The result, donothingfor2minutes.com, was simply a 2-minute timer that would restart if you moved your cursor. It was a timely idea: the rise of the internet had brought with it concerns about “mental clutter,” and the tech-consuming public was increasingly looking for a peaceful respite.
In 2012, Tew decided to launch a more robust meditation app that would heed these needs.
Unfortunately, seed investors didn’t initially dig his “Nike for the mind” pitch.
“I got laughed out of some meetings,” he says. “When you talk about meditation with people who don’t meditate, and who work in tech, it’s so far outside of their world of focus.”
He eventually cobbled together $1.5m, and in 2012, launched Calm.

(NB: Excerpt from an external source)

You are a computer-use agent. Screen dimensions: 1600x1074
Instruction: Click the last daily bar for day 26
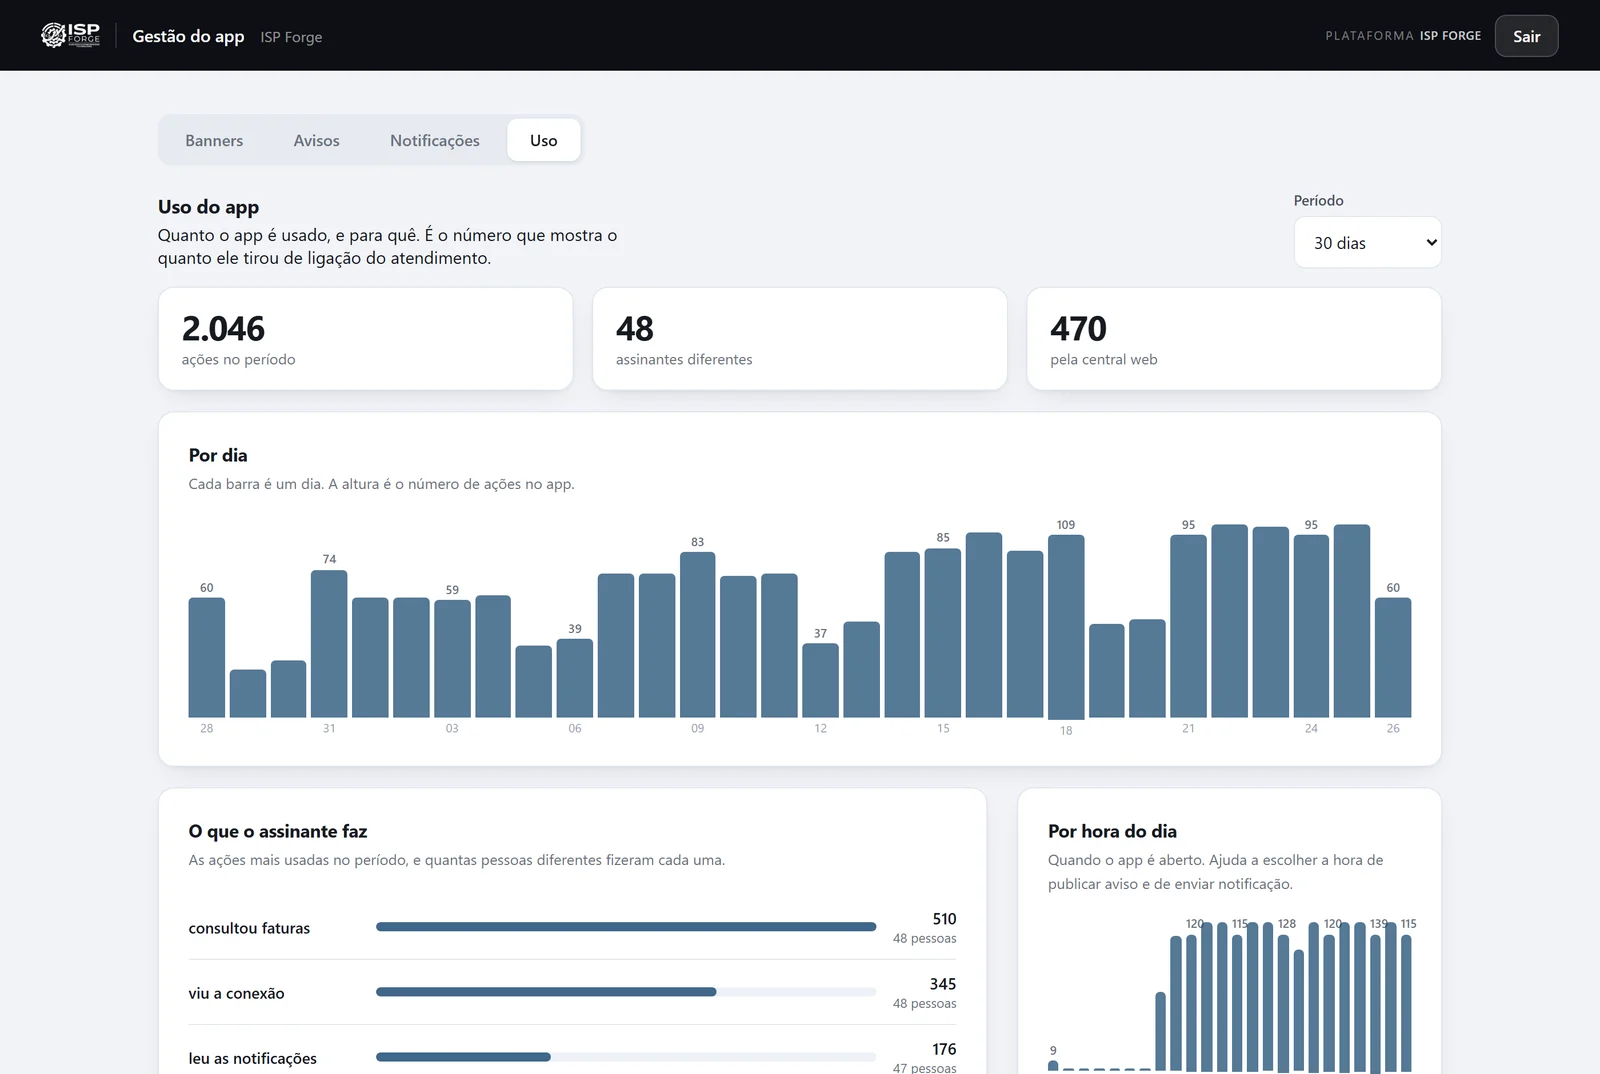[x=1393, y=657]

From the onset, he decided to make the app’s flagship feature — a 10-minute guided meditation — free, with the option to purchase premium access to things like Sleep Stories (“bedtime stories for adults”), and masterclasses on wellness topics, for $60/year.
The Rise of Calm.com
Since launching, Calm has seen a meteoric rise in both user growth and revenue.
The first year (2013), the app netted about $100k. By 2015, revenue ballooned to $2m, largely thanks to the hiring of Tamara Levitt, a seasoned meditation teacher who now narrates the daily exercises.
In the wake of the 2016 election, political turmoil and unrest lifted this figure to $7m, and an unexpected crowning as Apple’s 2017 App of the Year has since placed estimated revenue at around $37m.
Today, Calm has 600k paying subscribers, and sources say the company is raising a $25m+ round led by Insight Ventures, which will value them at $250m. That places them high up in the echelon of competitors like Headspace, Breethe, and Buddhify.
Tew, now 34, attributes this growth to “the anxiety and stressors of modern life.”
“Living in busy cities, going a million miles per hour, always being plugged in and slammed with information — that’s not a life we evolved to live.”
Calm’s San Francisco office is a mashup of industriousness and zen.
A ping pong table sits below a giant mural of a cloudy blue sky. Large monitors display real-time subscriber counts next to a neatly arranged row of plants. It’s a space designed to mimic the placidity of the natural world, but it bubbles with the intense productivity of any other young company.
Tew, dressed in all black, is perched near a bookshelf lined with a mixture of mindfulness texts (10% happier; Instant Calm; The Monk Who Sold His Ferrari) and startup tomes (The Art of the Start, Sustaining Capitalism, Zero to One).
In some ways, the office is a perfect metaphor for Tew’s career.
What began as an unabashed drive for money and attention segued into a search for meaning and clarity. Now, he’s somewhere in the middle, just where he wants to be.